Area of Refuge

short story by Claudia Alick. read 2 minutes.

In the before times, I would’ve been the one left behind. When buildings were evacuated, the signs always said to wait for help. Wait. That’s what the world told us: wait in your wheelchairs, wait in the stairwells, wait for someone able-bodied to decide your fate. And if they didn’t come, well, that’s just how it was. I guess that’s how it went down with the Great Evacuation too. They evacuated the healthy and the rich. The ones they deemed worth saving. And we—disabled, poor, marginalized—we were left behind.

They thought a meteor was going to hit the planet. They didn’t even try to hide their priorities. We weren’t on the list. At first, it was chaos. Mass death. Those of us left behind faced illness, starvation, the collapse of every system we relied on.

But here’s the thing: we’ve always been survivalists. Disabled people have always had to figure out how to get our needs met in a society not shaped to care for us. We knew how to make do with what we had, to adapt when things didn’t work for us. So, when everything fell apart, it was bad, but it wasn’t new. We’d been surviving without society’s help all along.
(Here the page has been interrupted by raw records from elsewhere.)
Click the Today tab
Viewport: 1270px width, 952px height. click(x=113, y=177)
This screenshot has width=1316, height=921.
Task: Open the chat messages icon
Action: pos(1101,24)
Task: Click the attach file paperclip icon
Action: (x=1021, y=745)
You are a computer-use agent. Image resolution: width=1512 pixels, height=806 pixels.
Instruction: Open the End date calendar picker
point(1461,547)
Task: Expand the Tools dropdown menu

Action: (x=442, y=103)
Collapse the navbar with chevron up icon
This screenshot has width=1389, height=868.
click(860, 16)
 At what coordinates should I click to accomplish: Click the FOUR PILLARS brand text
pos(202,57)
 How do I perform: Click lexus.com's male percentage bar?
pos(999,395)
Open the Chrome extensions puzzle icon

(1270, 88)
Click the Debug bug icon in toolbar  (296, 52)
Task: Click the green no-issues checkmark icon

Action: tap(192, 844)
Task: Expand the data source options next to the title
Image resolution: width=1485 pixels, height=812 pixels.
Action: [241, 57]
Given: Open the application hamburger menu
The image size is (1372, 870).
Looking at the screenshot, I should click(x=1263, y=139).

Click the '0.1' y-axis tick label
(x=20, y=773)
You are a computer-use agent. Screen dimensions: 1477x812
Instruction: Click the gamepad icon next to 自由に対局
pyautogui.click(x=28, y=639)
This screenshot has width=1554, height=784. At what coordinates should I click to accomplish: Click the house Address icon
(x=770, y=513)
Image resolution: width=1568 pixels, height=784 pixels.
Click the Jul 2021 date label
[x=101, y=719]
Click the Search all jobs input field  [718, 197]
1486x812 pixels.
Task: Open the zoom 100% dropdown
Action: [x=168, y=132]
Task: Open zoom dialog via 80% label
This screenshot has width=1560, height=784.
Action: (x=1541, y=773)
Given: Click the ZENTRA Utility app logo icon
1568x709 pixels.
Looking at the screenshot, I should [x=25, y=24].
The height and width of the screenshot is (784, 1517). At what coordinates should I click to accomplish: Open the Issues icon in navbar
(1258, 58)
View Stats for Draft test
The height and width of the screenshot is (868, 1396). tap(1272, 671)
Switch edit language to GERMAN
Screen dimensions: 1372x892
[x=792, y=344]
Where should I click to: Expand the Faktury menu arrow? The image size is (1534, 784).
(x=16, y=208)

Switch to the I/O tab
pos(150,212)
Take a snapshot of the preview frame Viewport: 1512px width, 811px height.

The communities that had already been doing without? We were the first to thrive. Practiced at mutual aid and subsistence living we found each other, gathered in small groups, and built what we needed. The Earth, slowly, began to heal. Climate disasters faded, and the diseases that had ravaged us started to disappear. The environment was no longer poisoning us. The society was no longer disabling us.  We rebuilt, not on their terms, but on ours.

The society we’ve made now centers accessibility. It centers racial and disability justice. We built a world where everyone is cared for, where no one is left behind. The food we need is plentiful. There’s no fear of mass shootings, no constant violence. For the first time, we live without the looming threat of destruction hanging over us.

I have a home that fits my needs now. I raise my family in peace, my kids playing outside living free. I never thought I could have all this in the before times. We’ve built this together, in solidarity. We’re the ones who actually care about life, and we’ve made it work. The Earth, finally, is thriving alongside us.

And I hope the ones who left never return.